DM has sent agents close to me and close to Independent friends, clamoring to find out where we are going.  In myriad ways they try to discern our “strategy.”  It is quite apparent that until and unless someone comes up with an answer that resembles something DM would do (like compete to take over the monopoly, or exact revenge by any means necessary), the agents will continue to be sent in trying to get or even manufacture the answer he wants to hear. Yes, “manufacture.” He’s even had a “cell” contact me about leading an allegedly well organized group to execute a coup d’etat.  Somehow he can’t get it through his head that some folks really just want to free the technology from sinking out of sight with the ship.  I continue to find LRH references that capture my philosophy and that of my best friends. Here’s another:

“I try to look far enough in the future to forecast and predict what might be, so as to not do too many things wrong. You must allow me some percentage.
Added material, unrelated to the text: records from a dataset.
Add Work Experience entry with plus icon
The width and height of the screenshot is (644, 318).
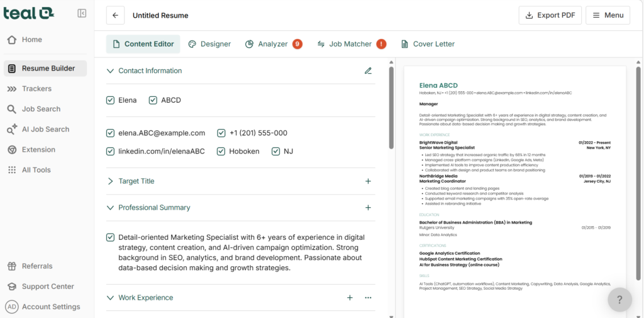point(350,298)
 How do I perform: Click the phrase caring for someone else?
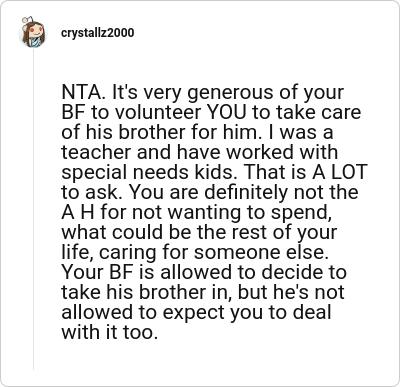213,252
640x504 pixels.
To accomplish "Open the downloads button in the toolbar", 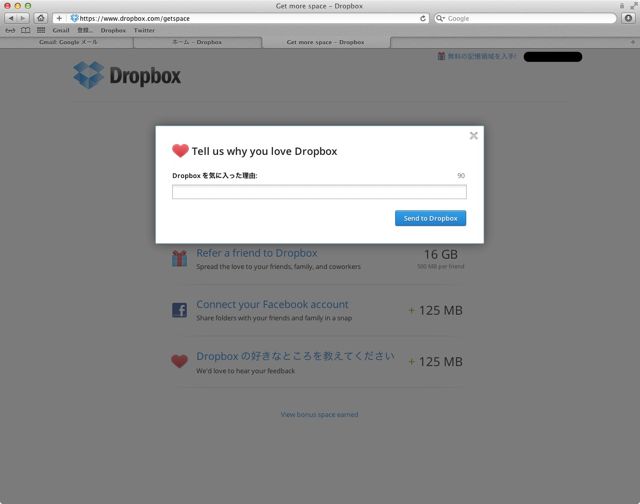I will click(x=629, y=18).
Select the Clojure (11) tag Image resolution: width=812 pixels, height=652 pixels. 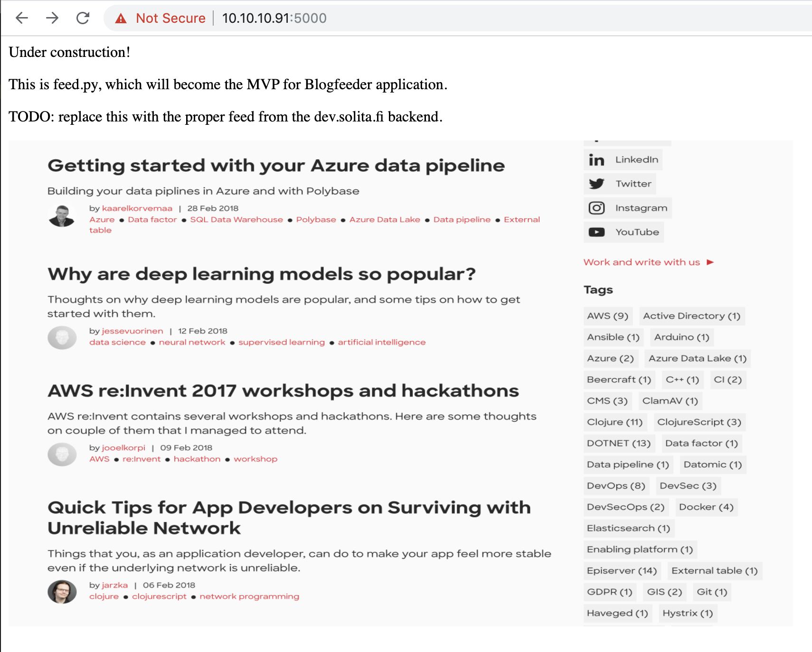click(614, 422)
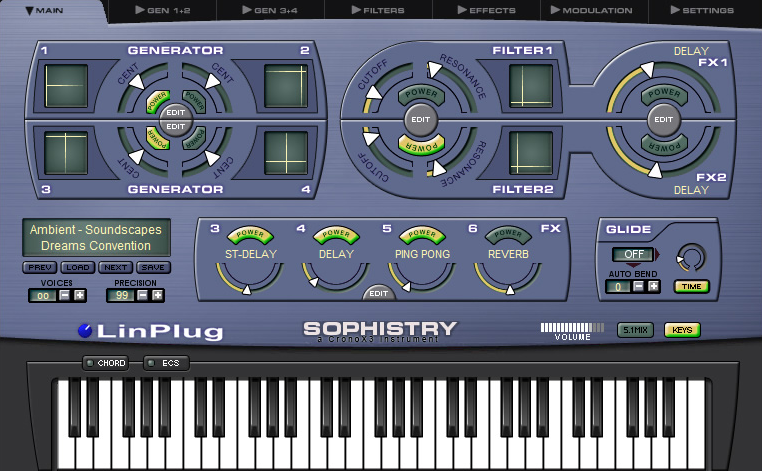Enable the 5.1MIX button
This screenshot has height=471, width=762.
[634, 329]
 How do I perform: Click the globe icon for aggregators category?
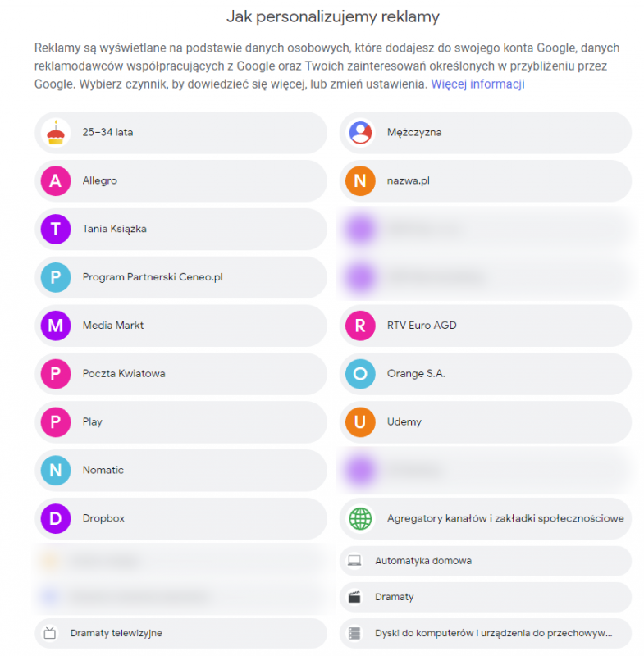coord(360,518)

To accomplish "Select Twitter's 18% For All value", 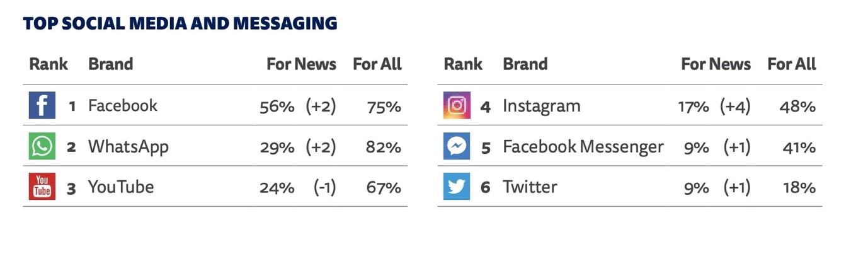I will point(799,187).
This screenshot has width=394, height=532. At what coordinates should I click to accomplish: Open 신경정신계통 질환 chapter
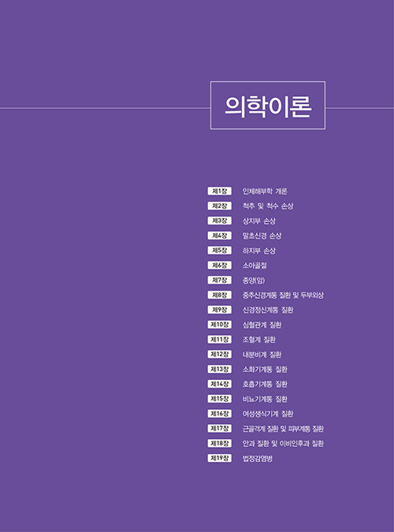click(268, 310)
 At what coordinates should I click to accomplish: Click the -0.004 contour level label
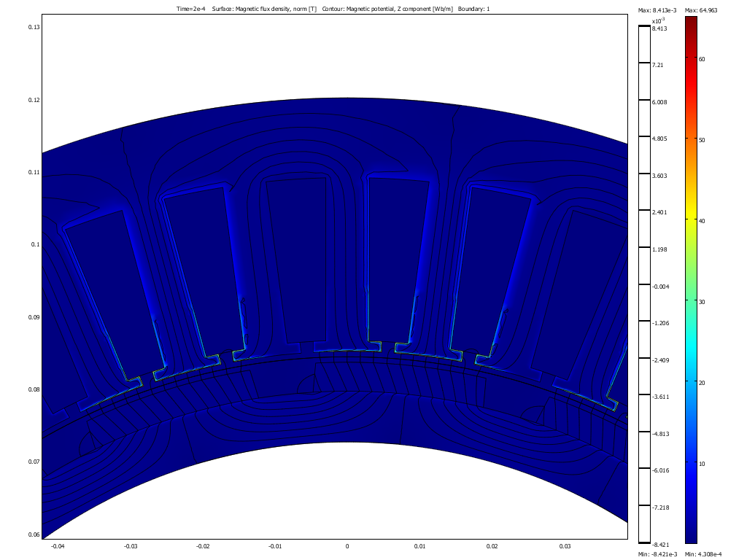click(x=661, y=287)
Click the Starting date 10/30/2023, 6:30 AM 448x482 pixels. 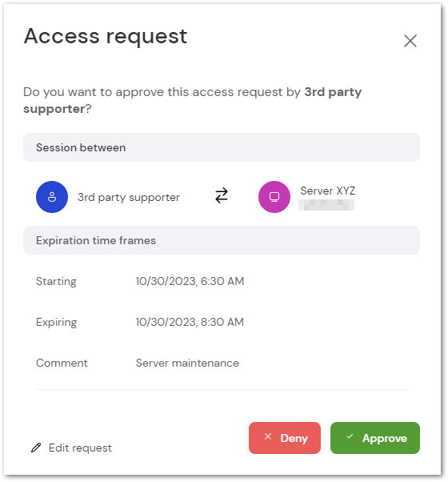pyautogui.click(x=190, y=281)
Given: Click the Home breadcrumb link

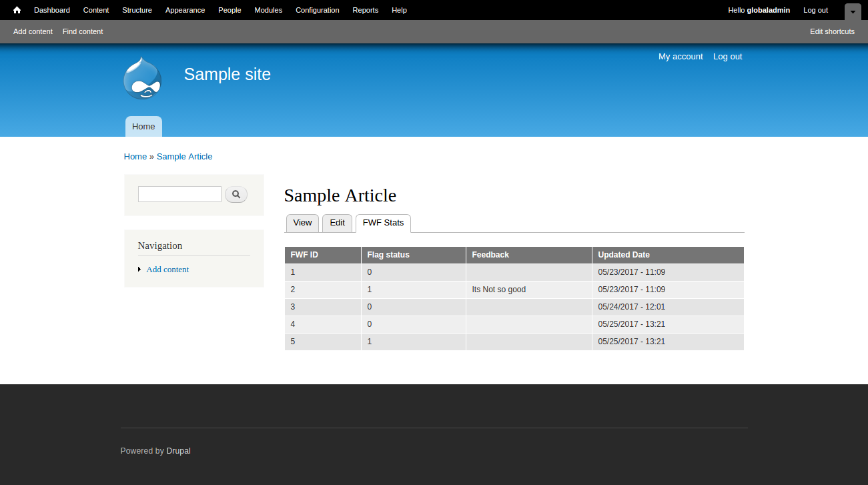Looking at the screenshot, I should tap(135, 157).
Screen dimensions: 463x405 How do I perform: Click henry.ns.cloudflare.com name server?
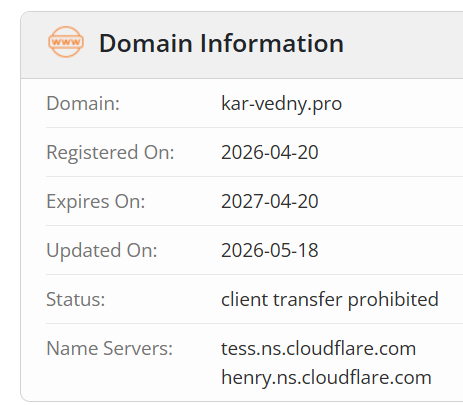(326, 378)
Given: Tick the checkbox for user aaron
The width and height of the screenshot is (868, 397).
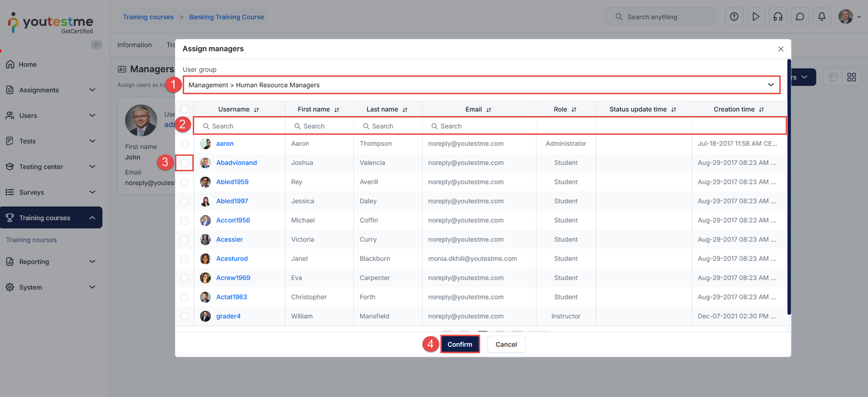Looking at the screenshot, I should tap(184, 144).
And as I look into the future, I see that we are handling, here, material of a potential control and command over Mankind which must not be permitted at any time to become the monopoly or the tool of the few to the danger and disaster of the many.  And maybe in this I am simply being overly proud, conceited or optomistic. But I would never for a moment step back from the role of being conceited just to be approved of or just to be wrong in a prediction. And I believe that prediction is right.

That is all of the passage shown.